▶ CONSIGNES
(1) Dans l'article sur les vacances familiales à La Turballe, combien de familles participent au projet aux côtés de Claudine ?
(2) Rédigez la suite de l'article sur les vacances familiales à La Turballe, en reprenant après sa dernière phrase.

▶ EXTRAIT DU TEXTE

▬▬▬

« Sortie en mer sur la Licorne, marché de Piriac-sur-Mer, visite du chalutier Au Grès des Vents »... A côté du panneau qui égrène le programme du lendemain, Claudine attrape un verre de vin blanc, discute avec une autre femme et mord dans une saucisse tout juste retirée du barbecue sans cesser de surveiller du coin de l'œil ses trois enfants accaparés par des jeux. Une scène estivale ordinaire dans un camping de la Loire Atlantique ? Pas tout à fait. Claudine participe en effet, avec 35 autres familles et une douzaine de jeunes en difficulté, à un projet de « vacances familiales premier départ » situé à La Turballe, à 80 kilomètres de chez eux, et mis en place conjointement cette année par cinq partenaires intervenant sur trois quartiers sensibles de Saint-Herblain, une commune de l'agglomération nantaise d'environ 50 000 habitants.
Ce dispositif original vise à permettre à des familles démunies de partir une semaine en vacances avec leurs enfants et à des jeunes de 17 à 25 ans de bénéficier dans le même temps d'une action d'insertion, via notamment un travail salarié. Le principe de cette opération, montée par l'Association départementale des pupilles de l'enseignement public, le club d'animation et de prévention et les centres socio-culturels des quartiers du Bourg, de la Harlière (La maison du citoyen) et du Sillon-de-Bretagne (1), repose sur la construction d'une image positive de soi et des autres. Et la restauration des liens entre les parents et les enfants, d'une part, et entre les familles et les jeunes du quartier, d'autre part.
« Ce type de projet, expli- que Bernard Dargouge, directeur du centre socio- culturel du Bourg, permet aux parents d'acquérir un peu de reconnaissance de la part de leurs enfants en réalisant quelque chose de positif à leurs yeux. Lorsqu'il y a un dysfonctionnement dans une famille, un tel séjour peut constituer un point de départ vers une autre relation familiale. »
Les jeunes, quant à eux, sont embauchés pour remplir des tâches d'accueil et de coordination destinées à soulager des familles, monoparentales pour la plupart, dans le déroulement de leurs vacances. Prêts de jeux, location de vélos, accompagnement lors des sorties ou des courses, renseignements d'ordre touristique... A travers ces activités, les jeunes des quartiers difficiles de Saint-Herblain se sentent reconnus par des adultes qu'ils côtoient tout au long de l'année. « Dans les cités, il existe des jugements négatifs réciproques entre les jeunes et les familles. Par le biais de cette première expérience professionnelle, les uns vont rendre des services aux autres, instaurer des échanges, des relations nouvelles et, en fin de compte, changer le regard de chacun », note Erwan Monier, éducateur de prévention au club d'animation.

▬▬▬

▶ DONNÉES FOURNIES
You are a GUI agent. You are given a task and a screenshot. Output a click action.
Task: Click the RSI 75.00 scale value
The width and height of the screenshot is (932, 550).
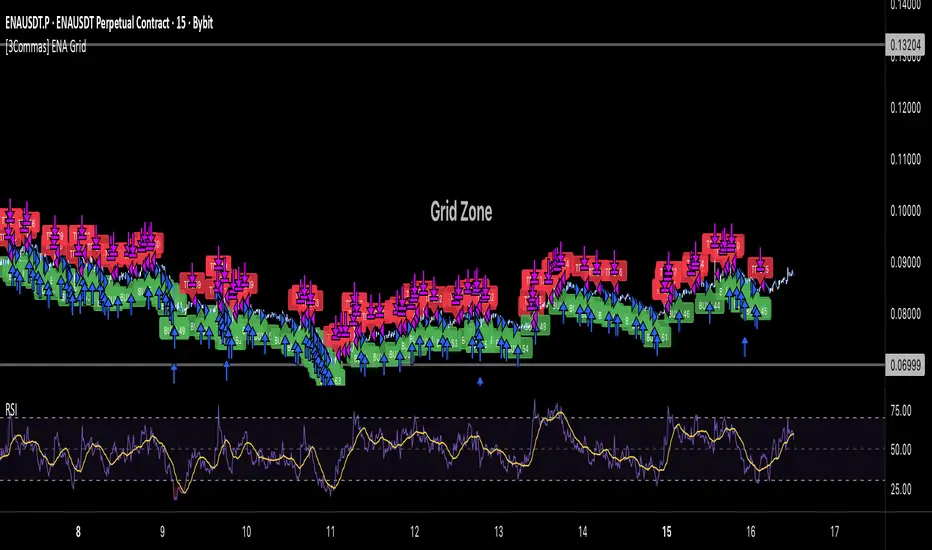[x=900, y=410]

▬▬▬

▶ CORRIGÉ
(1) 35 autres familles.

(2)
Entre l'attente des résultats de sa première année de BEP de vente et un éventuel apprentissage en boulangerie, Khalid a accepté cette activité pour décrocher son premier contrat de travail. « Ce que je vais retenir de cette semaine, c'est la découverte de ce qu'est le boulot. Il y a des fois où c'est un peu “speed”, comme la préparation des repas ou, le matin, quand tu te réveilles. Tu te crois en vacances et tu dois te lever pour aller bosser, c'est un peu bizarre. » Comme l'ensemble des jeunes retenus dans le cadre de ce dispositif, Khalid a fait l'objet d'un suivi en amont de la part de l'équipe du club d'animation et de prévention, via un entretien d'embauche et des petites formations obligatoires (secourisme, réparation de vélos ou encore ludothèque). Si ces dernières peuvent servir plus tard à ces adolescents, elles ont surtout vocation à les sensibiliser à un comportement citoyen. « La majorité des jeunes intégrés à ce dispositif ont entre 17 et 19 ans, l'âge où les tensions avec les adultes sont souvent les plus fortes. A travers ces différentes étapes, souligne Erwan Monier, on veut pouvoir évaluer leurs capacités à se situer, à un moment donné, en adulte professionnel vis-à-vis des familles. »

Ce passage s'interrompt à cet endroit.